In [1]:
import os
import numpy as np
import pandas as pd
import matplotlib.pyplot as plt
from scipy.interpolate import interp1d

def detect_peak(file):
    data = file
    time = data['Time'].values
    data['peak_australia'] = 0 
    data['peak_usa'] = 0 
    data['peak_iceland'] = 0 
    data['peak_italy'] = 0 
    data['peak_uk'] = 0 
    data['peak_germany'] = 0 
    for i in range(6):
        A = data[data.columns[i]]

        # Calculation of the baseline A_base
        interval_duration = 20  
        intervals = np.arange(min(time), max(time) + interval_duration, interval_duration)

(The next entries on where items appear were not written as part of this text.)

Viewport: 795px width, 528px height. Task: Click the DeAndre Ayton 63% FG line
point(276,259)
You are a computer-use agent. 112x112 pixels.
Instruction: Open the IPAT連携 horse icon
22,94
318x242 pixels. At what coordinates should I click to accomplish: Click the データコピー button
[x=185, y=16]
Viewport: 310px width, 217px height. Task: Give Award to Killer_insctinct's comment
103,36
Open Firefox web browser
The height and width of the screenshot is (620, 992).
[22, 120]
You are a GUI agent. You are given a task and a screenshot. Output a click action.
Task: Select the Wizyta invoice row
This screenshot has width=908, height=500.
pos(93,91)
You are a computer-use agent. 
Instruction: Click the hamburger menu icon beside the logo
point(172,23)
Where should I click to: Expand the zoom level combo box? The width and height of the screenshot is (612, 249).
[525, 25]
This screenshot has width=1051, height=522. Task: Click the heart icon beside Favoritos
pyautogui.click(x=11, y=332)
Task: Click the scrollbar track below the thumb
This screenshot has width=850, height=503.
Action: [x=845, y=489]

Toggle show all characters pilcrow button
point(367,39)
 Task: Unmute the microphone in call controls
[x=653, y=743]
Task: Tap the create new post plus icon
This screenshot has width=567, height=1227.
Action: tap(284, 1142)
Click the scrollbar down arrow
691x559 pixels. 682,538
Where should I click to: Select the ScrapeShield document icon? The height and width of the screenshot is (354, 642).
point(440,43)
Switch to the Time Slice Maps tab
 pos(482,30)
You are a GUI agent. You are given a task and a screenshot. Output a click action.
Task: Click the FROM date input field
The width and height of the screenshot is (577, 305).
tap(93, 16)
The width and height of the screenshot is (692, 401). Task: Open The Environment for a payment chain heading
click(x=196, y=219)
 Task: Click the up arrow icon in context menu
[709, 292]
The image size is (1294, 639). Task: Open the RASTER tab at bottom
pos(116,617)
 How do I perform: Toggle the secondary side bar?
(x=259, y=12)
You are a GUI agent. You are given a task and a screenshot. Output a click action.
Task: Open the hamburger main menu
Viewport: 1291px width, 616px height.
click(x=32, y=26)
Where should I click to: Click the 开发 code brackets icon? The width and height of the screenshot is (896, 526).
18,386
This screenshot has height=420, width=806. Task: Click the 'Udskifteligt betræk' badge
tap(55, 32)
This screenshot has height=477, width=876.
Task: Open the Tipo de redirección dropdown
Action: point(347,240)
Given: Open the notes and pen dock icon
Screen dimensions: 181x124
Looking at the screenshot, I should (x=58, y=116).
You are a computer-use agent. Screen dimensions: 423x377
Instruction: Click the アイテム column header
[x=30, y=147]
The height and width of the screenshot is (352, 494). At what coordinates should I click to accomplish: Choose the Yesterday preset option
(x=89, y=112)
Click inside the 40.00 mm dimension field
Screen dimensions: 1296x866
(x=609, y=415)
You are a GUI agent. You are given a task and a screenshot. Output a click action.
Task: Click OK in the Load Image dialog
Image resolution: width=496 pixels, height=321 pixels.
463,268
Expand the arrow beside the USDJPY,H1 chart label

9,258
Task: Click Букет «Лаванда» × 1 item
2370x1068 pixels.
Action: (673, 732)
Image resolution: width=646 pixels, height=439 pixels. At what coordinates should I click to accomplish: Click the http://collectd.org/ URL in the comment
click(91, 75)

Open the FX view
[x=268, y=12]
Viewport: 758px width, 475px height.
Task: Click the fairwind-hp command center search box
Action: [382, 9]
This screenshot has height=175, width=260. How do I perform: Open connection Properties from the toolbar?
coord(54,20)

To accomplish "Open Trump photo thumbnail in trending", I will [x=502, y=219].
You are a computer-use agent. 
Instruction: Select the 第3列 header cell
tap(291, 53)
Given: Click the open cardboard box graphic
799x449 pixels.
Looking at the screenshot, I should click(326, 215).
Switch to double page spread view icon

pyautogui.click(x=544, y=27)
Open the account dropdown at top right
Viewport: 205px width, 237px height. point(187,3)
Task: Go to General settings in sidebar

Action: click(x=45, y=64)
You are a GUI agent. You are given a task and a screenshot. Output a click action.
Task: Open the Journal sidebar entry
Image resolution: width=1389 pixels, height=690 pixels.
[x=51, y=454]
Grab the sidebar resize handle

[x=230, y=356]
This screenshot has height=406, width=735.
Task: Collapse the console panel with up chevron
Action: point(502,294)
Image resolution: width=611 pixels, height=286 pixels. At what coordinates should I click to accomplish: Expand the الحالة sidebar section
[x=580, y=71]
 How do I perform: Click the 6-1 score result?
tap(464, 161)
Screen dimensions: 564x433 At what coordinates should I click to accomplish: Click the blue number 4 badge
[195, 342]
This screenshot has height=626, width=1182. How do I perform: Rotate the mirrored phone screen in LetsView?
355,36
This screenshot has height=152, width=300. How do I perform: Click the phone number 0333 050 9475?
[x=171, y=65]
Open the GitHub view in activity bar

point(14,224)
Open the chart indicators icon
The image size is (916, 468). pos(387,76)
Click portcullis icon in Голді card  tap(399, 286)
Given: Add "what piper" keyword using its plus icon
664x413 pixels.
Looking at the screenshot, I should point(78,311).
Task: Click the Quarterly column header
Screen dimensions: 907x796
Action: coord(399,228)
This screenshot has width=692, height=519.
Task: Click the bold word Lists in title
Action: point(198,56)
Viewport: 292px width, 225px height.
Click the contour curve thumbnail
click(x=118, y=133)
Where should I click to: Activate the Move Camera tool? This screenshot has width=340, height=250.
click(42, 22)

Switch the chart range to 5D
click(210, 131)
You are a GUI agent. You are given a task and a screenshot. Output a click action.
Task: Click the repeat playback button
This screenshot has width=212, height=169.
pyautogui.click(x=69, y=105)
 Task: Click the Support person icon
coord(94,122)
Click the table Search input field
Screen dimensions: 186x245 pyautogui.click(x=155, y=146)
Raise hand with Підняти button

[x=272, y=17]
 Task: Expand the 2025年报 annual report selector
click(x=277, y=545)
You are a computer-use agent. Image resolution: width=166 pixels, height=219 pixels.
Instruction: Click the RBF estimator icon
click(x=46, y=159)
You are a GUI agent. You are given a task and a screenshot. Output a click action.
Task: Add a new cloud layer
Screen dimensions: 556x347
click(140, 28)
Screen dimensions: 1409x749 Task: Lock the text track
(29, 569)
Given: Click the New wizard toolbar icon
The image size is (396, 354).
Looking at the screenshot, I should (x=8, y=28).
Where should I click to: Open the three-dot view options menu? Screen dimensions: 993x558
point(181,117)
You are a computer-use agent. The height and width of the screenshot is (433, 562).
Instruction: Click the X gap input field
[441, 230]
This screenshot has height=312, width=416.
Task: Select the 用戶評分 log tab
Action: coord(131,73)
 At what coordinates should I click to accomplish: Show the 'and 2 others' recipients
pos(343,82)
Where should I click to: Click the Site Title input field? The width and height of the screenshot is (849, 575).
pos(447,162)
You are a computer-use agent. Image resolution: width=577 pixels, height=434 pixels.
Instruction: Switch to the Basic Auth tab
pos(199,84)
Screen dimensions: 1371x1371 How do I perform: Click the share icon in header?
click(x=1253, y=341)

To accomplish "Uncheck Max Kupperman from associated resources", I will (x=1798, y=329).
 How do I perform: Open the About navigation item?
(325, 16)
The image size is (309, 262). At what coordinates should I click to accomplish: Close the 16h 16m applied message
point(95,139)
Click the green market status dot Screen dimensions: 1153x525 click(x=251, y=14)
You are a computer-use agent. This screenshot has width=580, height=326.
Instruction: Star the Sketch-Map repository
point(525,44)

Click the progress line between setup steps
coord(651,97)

        # calculate the average values for each interval

        mean_values = [
            np.mean(A[(time >= start) & (time < start + interval_duration)])
            for start in intervals[:-1]
        ]

        f_interp = interp1d(intervals[:-1] + interval_duration / 2, mean_values, kind="linear", fill_value="extrapolate")
        A_base = f_interp(time)

        # Calculation of noise A_noise

        dA = A - A_base

        # Excluding 2% of extreme values for noise estimation
        sorted_dA = np.sort(np.abs(dA))
        percentile = int(0.98 * len(sorted_dA))
        A_noise = sorted_dA[percentile]

        # Peak detection
        r = 3  # threshold for peak detection
        peaks = (A - A_base) / A_noise >= r

        # adding a new column to the DataFrame: 1 - peak, 0 - no peak
        data[data.columns[8+i]] = np.where(peaks, 1, 0)
        
        
    ##################################################################
    #1 | 0
        
   
        
    return data


    

# specify the folder where the CSV files are located

folder_path = 'grb_csv'


#  get the list of all files in the folder

csv_files = [f for f in os.listdir(folder_path) if f.endswith('.csv')]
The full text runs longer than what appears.